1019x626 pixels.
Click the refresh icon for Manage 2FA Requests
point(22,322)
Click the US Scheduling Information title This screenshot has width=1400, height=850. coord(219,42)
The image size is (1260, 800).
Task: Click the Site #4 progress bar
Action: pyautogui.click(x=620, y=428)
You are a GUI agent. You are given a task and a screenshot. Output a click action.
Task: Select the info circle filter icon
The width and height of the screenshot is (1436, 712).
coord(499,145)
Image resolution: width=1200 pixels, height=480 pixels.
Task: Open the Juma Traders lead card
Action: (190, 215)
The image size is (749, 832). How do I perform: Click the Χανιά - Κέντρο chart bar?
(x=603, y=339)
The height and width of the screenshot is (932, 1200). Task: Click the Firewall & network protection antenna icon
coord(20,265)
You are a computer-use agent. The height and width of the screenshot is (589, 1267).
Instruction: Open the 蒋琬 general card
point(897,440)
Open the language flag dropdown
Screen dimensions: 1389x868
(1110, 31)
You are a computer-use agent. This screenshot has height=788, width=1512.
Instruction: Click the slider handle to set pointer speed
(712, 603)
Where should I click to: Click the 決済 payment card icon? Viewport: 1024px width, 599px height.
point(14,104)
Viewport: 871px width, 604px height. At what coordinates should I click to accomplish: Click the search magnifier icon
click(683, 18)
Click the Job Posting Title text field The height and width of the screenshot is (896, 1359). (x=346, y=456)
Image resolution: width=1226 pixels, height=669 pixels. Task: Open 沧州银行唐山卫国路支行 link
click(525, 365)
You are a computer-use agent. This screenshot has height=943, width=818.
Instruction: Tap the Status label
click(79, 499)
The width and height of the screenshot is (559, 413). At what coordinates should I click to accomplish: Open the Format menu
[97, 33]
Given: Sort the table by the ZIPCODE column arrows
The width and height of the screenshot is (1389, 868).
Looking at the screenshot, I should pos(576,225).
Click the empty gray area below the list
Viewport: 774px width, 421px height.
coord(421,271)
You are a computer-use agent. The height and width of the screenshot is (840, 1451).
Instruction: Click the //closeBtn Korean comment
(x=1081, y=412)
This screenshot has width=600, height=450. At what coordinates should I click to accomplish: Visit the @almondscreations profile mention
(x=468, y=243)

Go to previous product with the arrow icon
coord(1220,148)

====

**Work to complete**
Using the records above, copy exactly the lines from the one containing "is (840, 1451)." through the last, inclusive, and nothing else.

**Answer area**
You are a computer-use agent. The height and width of the screenshot is (840, 1451).
Instruction: Click the //closeBtn Korean comment
(x=1081, y=412)
This screenshot has width=600, height=450. At what coordinates should I click to accomplish: Visit the @almondscreations profile mention
(x=468, y=243)

Go to previous product with the arrow icon
coord(1220,148)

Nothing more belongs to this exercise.